Val and I met for 4 sessions before arranging a time to video Sam and her playing. Videoing was painful to watch for Val. She could see how much she struggled to play with Sam. Given Sam’s speech and language disorder, the specialist speech and language therapist Jill joined us for this part of the work. She helped draw a programme for Val and Sam based on KIPS scores.

Assessing parenting showed all parent behaviours were low, varying between 2 and 3. Val, Sam, Jill and I met for three sessions following filming. Each of these sessions focused of areas that needed work. Sam and Val would practise, with us modelling and explaining. A typed summary was provided after each session to give Val a reminder of what to try. Filming and scoring with KIPS was repeated and showed significant progress. Briefly the areas that Val and Sam worked on at home included:

  • Following Sam’s agenda during play.

  • Reading Sam’s cues. Within that context, physical contact and boundaries were explored.

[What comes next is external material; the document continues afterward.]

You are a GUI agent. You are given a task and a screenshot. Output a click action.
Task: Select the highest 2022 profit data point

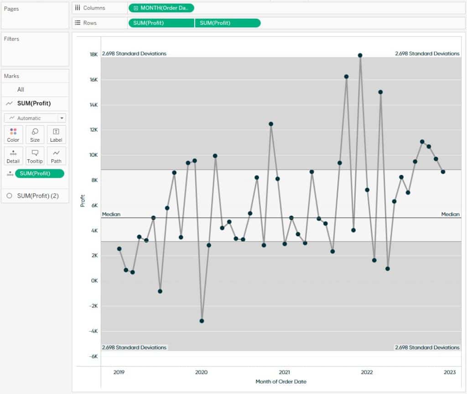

  • Supporting Sam’s emotions.

  • Supporting Sam’s speech and language skills.

  • Supporting learning and curiosity.

Repeat video showed that the intervention had been effective, with most scores varying between 4 and 5. Val was very positive about the intervention and said that Sam was calling her mummy and started to approach her more and more for help and comfort.

When asked what was most helpful about the intervention, Val said that time to talk about her feelings combined with the practical aspect of looking at how she interacted with Sam, together with opportunities to practise doing it differently had been very useful. In her opinion, talking alone would not have helped.